◆ **Task**: Retype, exactly as they stand, the lines from the start of the data to the line that contains "Click the back to inbox arrow button", both ends included. Leave the pictures out.

◆ **Task input**:
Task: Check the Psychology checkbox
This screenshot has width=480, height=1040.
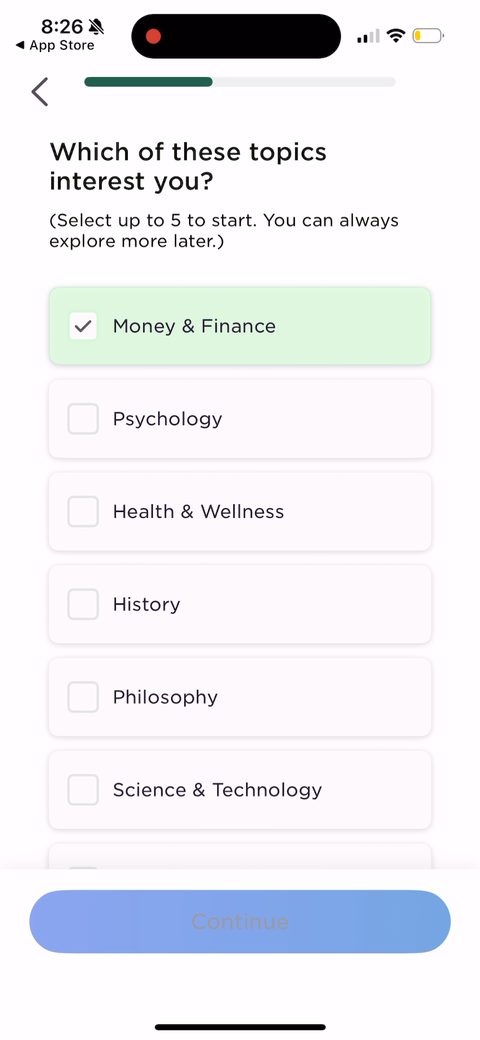Action: [x=83, y=419]
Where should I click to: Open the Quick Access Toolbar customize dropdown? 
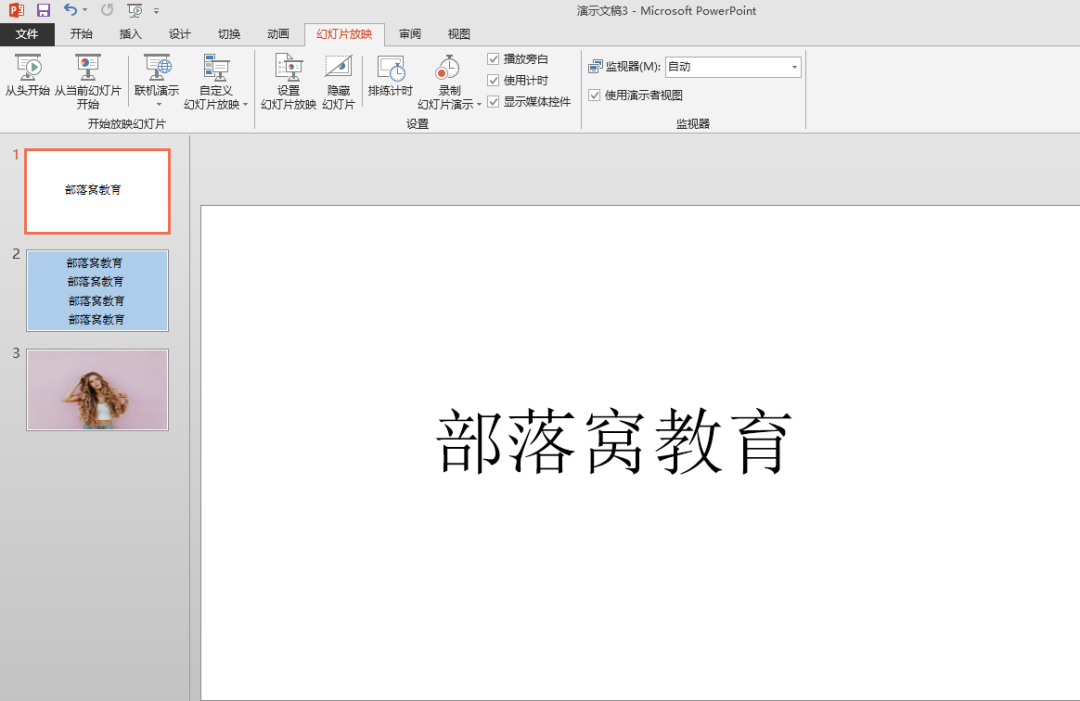pyautogui.click(x=156, y=10)
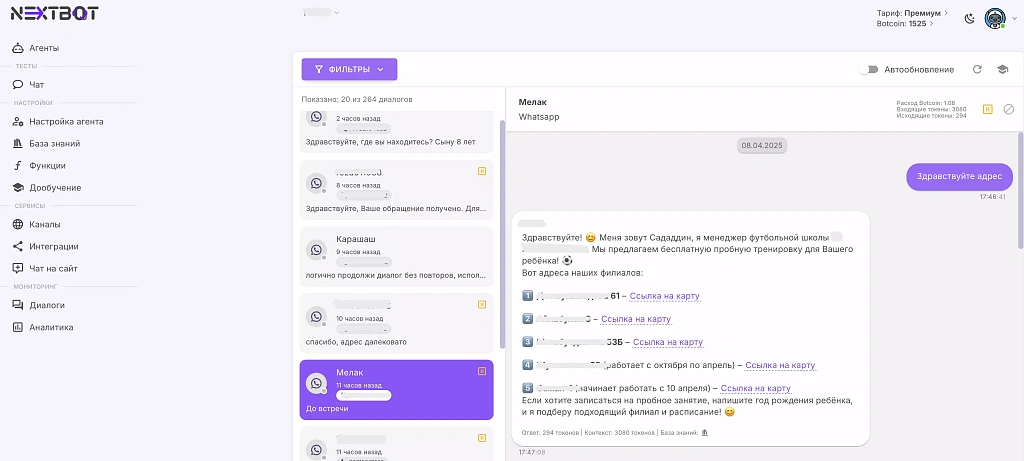Open Интеграции in the sidebar
Screen dimensions: 1024x461
click(x=53, y=246)
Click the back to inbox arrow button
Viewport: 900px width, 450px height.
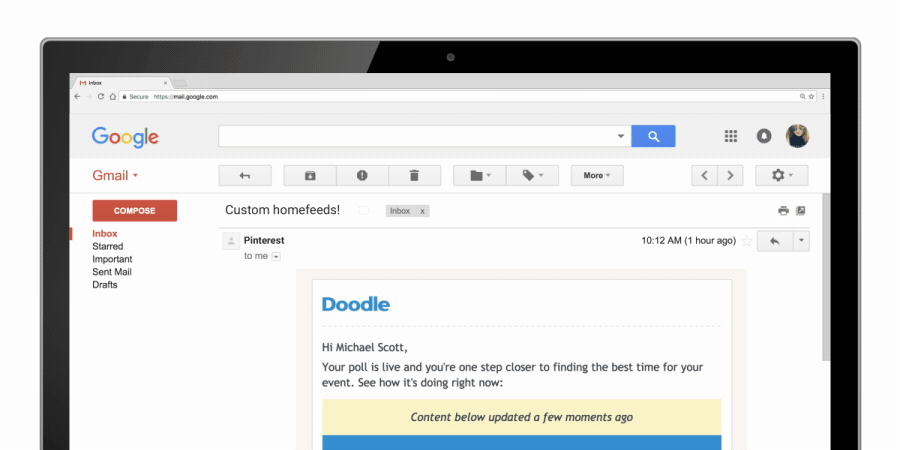click(x=244, y=176)
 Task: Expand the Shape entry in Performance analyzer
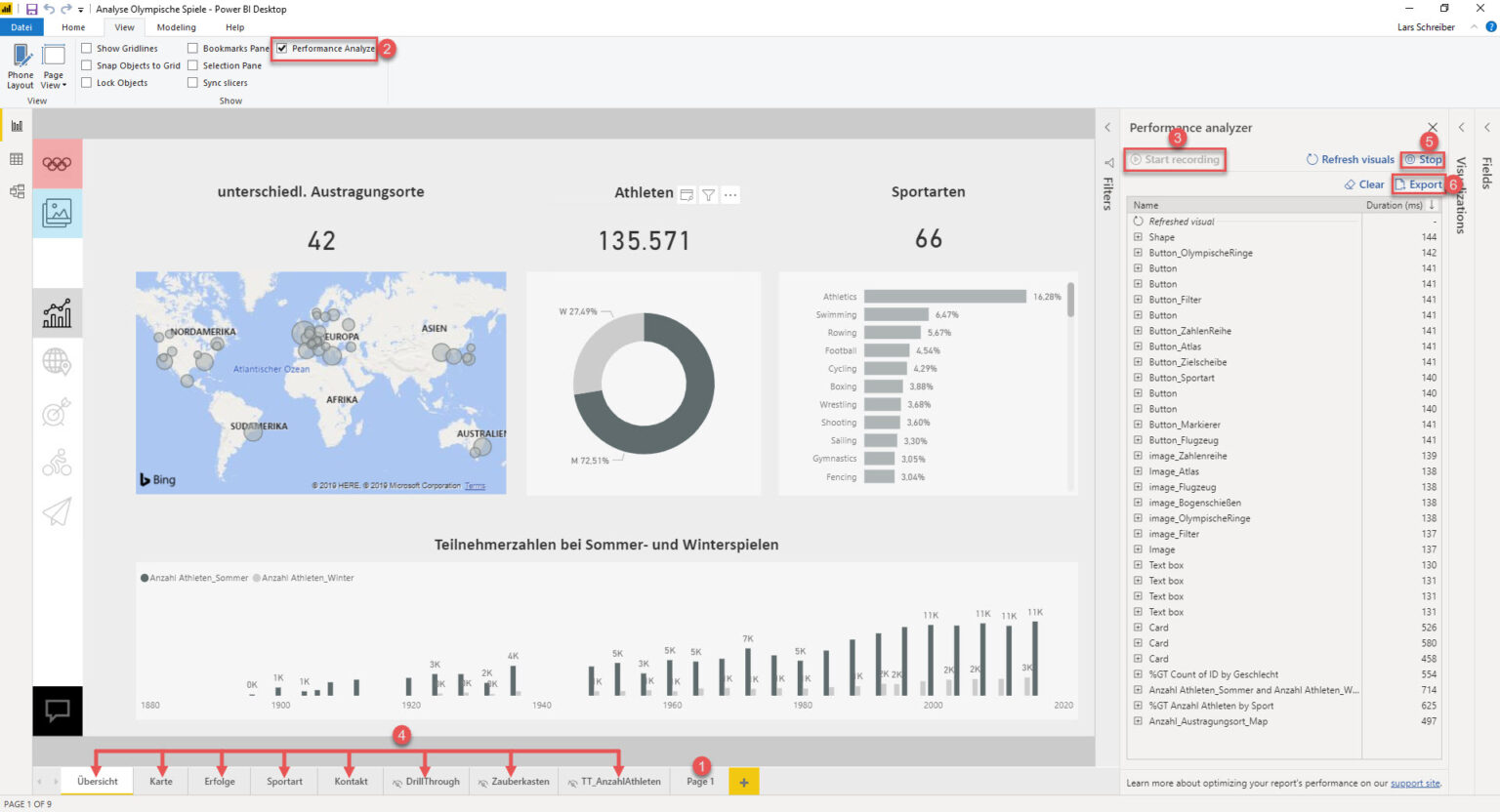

◆ **Final answer**:
Task: Check the Psychology checkbox
This screenshot has width=480, height=1040.
Action: [x=83, y=419]
Where should I click to: Open the Quick Access Toolbar customize dropdown? 
pyautogui.click(x=156, y=10)
Open Интеграции in the sidebar
Screen dimensions: 1024x461
click(x=53, y=246)
Click the back to inbox arrow button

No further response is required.